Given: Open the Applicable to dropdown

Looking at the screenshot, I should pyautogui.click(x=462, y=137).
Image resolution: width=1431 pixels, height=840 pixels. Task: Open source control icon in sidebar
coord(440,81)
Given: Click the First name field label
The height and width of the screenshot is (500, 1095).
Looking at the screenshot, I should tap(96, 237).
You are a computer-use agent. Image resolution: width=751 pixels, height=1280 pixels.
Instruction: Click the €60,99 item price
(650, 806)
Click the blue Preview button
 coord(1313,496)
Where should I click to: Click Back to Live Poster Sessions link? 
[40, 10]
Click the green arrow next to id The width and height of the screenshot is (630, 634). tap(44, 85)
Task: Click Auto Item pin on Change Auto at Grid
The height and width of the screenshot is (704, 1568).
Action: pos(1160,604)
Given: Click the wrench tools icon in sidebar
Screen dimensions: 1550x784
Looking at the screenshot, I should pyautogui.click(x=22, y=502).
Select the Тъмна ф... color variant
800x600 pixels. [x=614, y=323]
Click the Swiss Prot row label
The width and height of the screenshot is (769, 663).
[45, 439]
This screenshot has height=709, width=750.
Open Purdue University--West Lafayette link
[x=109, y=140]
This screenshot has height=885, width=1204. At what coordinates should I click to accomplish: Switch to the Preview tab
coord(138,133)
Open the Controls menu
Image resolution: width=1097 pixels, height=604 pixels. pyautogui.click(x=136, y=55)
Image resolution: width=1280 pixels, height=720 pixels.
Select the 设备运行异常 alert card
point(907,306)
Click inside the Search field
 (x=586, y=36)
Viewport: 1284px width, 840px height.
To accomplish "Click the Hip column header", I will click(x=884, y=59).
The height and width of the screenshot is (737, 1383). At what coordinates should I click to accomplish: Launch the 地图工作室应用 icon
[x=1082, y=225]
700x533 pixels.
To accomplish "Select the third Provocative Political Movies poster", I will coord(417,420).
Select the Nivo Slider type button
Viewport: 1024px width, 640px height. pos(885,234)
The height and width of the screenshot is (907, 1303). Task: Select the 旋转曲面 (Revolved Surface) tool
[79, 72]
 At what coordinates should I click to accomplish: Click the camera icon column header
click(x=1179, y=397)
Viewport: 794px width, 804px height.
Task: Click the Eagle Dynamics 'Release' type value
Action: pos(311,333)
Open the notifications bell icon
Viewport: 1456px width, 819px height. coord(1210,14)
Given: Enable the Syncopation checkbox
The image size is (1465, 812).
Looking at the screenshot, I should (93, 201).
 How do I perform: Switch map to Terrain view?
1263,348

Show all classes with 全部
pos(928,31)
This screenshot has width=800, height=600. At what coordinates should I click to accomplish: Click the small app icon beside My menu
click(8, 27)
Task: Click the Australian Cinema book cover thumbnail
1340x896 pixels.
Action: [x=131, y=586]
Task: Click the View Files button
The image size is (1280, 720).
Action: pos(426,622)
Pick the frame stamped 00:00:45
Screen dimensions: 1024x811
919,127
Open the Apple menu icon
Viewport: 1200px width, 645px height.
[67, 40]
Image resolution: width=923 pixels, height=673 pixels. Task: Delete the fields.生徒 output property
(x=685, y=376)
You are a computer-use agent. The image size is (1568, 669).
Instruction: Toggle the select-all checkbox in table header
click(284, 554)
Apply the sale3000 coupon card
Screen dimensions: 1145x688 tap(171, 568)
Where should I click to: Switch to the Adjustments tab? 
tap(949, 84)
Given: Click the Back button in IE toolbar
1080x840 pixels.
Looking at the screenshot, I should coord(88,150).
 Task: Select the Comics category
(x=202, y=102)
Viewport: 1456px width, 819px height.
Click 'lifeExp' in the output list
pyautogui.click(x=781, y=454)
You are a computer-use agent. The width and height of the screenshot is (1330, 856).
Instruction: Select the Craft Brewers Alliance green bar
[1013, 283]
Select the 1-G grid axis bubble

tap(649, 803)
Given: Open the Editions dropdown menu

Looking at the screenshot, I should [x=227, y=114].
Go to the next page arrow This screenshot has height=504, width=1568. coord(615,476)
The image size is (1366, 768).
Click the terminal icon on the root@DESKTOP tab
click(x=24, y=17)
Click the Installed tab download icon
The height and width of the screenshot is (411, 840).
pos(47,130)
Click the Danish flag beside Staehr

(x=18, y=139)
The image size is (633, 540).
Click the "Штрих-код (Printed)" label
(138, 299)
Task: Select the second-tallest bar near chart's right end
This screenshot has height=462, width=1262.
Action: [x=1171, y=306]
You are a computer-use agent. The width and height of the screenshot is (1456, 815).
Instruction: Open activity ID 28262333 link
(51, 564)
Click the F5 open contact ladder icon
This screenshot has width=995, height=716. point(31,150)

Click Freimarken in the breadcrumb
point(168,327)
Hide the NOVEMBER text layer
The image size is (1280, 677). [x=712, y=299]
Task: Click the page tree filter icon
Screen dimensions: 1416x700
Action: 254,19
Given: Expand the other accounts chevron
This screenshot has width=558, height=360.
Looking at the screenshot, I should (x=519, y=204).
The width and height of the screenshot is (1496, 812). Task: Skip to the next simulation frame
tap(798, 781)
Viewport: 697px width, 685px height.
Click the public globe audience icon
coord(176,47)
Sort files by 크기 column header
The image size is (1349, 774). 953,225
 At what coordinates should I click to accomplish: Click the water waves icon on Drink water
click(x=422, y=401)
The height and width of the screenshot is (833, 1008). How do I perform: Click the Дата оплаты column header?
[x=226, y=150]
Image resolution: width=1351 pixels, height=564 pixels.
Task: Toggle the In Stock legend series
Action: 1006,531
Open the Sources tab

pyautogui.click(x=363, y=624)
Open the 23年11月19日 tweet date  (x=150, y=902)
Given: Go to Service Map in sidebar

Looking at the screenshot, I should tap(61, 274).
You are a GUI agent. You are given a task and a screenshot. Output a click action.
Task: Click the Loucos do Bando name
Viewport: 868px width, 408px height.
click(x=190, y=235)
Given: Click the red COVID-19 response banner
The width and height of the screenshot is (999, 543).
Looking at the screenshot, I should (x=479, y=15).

**Direction**
Duplicate all of the data above line for line, without altering anything.

**Written solution**
Given: Open the Applicable to dropdown

Looking at the screenshot, I should pyautogui.click(x=462, y=137).
Image resolution: width=1431 pixels, height=840 pixels. Task: Open source control icon in sidebar
coord(440,81)
Given: Click the First name field label
The height and width of the screenshot is (500, 1095).
Looking at the screenshot, I should tap(96, 237).
You are a computer-use agent. Image resolution: width=751 pixels, height=1280 pixels.
Instruction: Click the €60,99 item price
(650, 806)
Click the blue Preview button
 coord(1313,496)
Where should I click to: Click Back to Live Poster Sessions link? 
[40, 10]
Click the green arrow next to id The width and height of the screenshot is (630, 634). tap(44, 85)
Task: Click Auto Item pin on Change Auto at Grid
The height and width of the screenshot is (704, 1568).
Action: pos(1160,604)
Given: Click the wrench tools icon in sidebar
Screen dimensions: 1550x784
Looking at the screenshot, I should pyautogui.click(x=22, y=502).
Select the Тъмна ф... color variant
800x600 pixels. [x=614, y=323]
Click the Swiss Prot row label
The width and height of the screenshot is (769, 663).
[45, 439]
This screenshot has height=709, width=750.
Open Purdue University--West Lafayette link
[x=109, y=140]
This screenshot has height=885, width=1204. At what coordinates should I click to accomplish: Switch to the Preview tab
coord(138,133)
Open the Controls menu
Image resolution: width=1097 pixels, height=604 pixels. pyautogui.click(x=136, y=55)
Image resolution: width=1280 pixels, height=720 pixels.
Select the 设备运行异常 alert card
point(907,306)
Click inside the Search field
 (x=586, y=36)
Viewport: 1284px width, 840px height.
To accomplish "Click the Hip column header", I will click(x=884, y=59).
The height and width of the screenshot is (737, 1383). At what coordinates should I click to accomplish: Launch the 地图工作室应用 icon
[x=1082, y=225]
700x533 pixels.
To accomplish "Select the third Provocative Political Movies poster", I will coord(417,420).
Select the Nivo Slider type button
Viewport: 1024px width, 640px height. pos(885,234)
The height and width of the screenshot is (907, 1303). Task: Select the 旋转曲面 (Revolved Surface) tool
[79, 72]
 At what coordinates should I click to accomplish: Click the camera icon column header
click(x=1179, y=397)
Viewport: 794px width, 804px height.
Task: Click the Eagle Dynamics 'Release' type value
Action: pos(311,333)
Open the notifications bell icon
Viewport: 1456px width, 819px height. coord(1210,14)
Given: Enable the Syncopation checkbox
The image size is (1465, 812).
Looking at the screenshot, I should (93, 201).
 How do I perform: Switch map to Terrain view?
1263,348

Show all classes with 全部
pos(928,31)
This screenshot has width=800, height=600. At what coordinates should I click to accomplish: Click the small app icon beside My menu
click(8, 27)
Task: Click the Australian Cinema book cover thumbnail
1340x896 pixels.
Action: [x=131, y=586]
Task: Click the View Files button
The image size is (1280, 720).
Action: pos(426,622)
Pick the frame stamped 00:00:45
Screen dimensions: 1024x811
919,127
Open the Apple menu icon
Viewport: 1200px width, 645px height.
[67, 40]
Image resolution: width=923 pixels, height=673 pixels. Task: Delete the fields.生徒 output property
(x=685, y=376)
You are a computer-use agent. The image size is (1568, 669).
Instruction: Toggle the select-all checkbox in table header
click(284, 554)
Apply the sale3000 coupon card
Screen dimensions: 1145x688 tap(171, 568)
Where should I click to: Switch to the Adjustments tab? 
tap(949, 84)
Given: Click the Back button in IE toolbar
1080x840 pixels.
Looking at the screenshot, I should coord(88,150).
 Task: Select the Comics category
(x=202, y=102)
Viewport: 1456px width, 819px height.
Click 'lifeExp' in the output list
pyautogui.click(x=781, y=454)
You are a computer-use agent. The width and height of the screenshot is (1330, 856).
Instruction: Select the Craft Brewers Alliance green bar
[1013, 283]
Select the 1-G grid axis bubble

tap(649, 803)
Given: Open the Editions dropdown menu

Looking at the screenshot, I should [x=227, y=114].
Go to the next page arrow This screenshot has height=504, width=1568. coord(615,476)
The image size is (1366, 768).
Click the terminal icon on the root@DESKTOP tab
click(x=24, y=17)
Click the Installed tab download icon
The height and width of the screenshot is (411, 840).
pos(47,130)
Click the Danish flag beside Staehr

(x=18, y=139)
The image size is (633, 540).
Click the "Штрих-код (Printed)" label
(138, 299)
Task: Select the second-tallest bar near chart's right end
This screenshot has height=462, width=1262.
Action: [x=1171, y=306]
You are a computer-use agent. The width and height of the screenshot is (1456, 815).
Instruction: Open activity ID 28262333 link
(51, 564)
Click the F5 open contact ladder icon
This screenshot has width=995, height=716. point(31,150)

Click Freimarken in the breadcrumb
point(168,327)
Hide the NOVEMBER text layer
The image size is (1280, 677). [x=712, y=299]
Task: Click the page tree filter icon
Screen dimensions: 1416x700
Action: 254,19
Given: Expand the other accounts chevron
This screenshot has width=558, height=360.
Looking at the screenshot, I should (x=519, y=204).
The width and height of the screenshot is (1496, 812). Task: Skip to the next simulation frame
tap(798, 781)
Viewport: 697px width, 685px height.
Click the public globe audience icon
coord(176,47)
Sort files by 크기 column header
The image size is (1349, 774). 953,225
 At what coordinates should I click to accomplish: Click the water waves icon on Drink water
click(x=422, y=401)
The height and width of the screenshot is (833, 1008). How do I perform: Click the Дата оплаты column header?
[x=226, y=150]
Image resolution: width=1351 pixels, height=564 pixels.
Task: Toggle the In Stock legend series
Action: 1006,531
Open the Sources tab

pyautogui.click(x=363, y=624)
Open the 23年11月19日 tweet date  (x=150, y=902)
Given: Go to Service Map in sidebar

Looking at the screenshot, I should tap(61, 274).
You are a GUI agent. You are given a task and a screenshot. Output a click action.
Task: Click the Loucos do Bando name
Viewport: 868px width, 408px height.
click(x=190, y=235)
Given: Click the red COVID-19 response banner
The width and height of the screenshot is (999, 543).
Looking at the screenshot, I should (x=479, y=15).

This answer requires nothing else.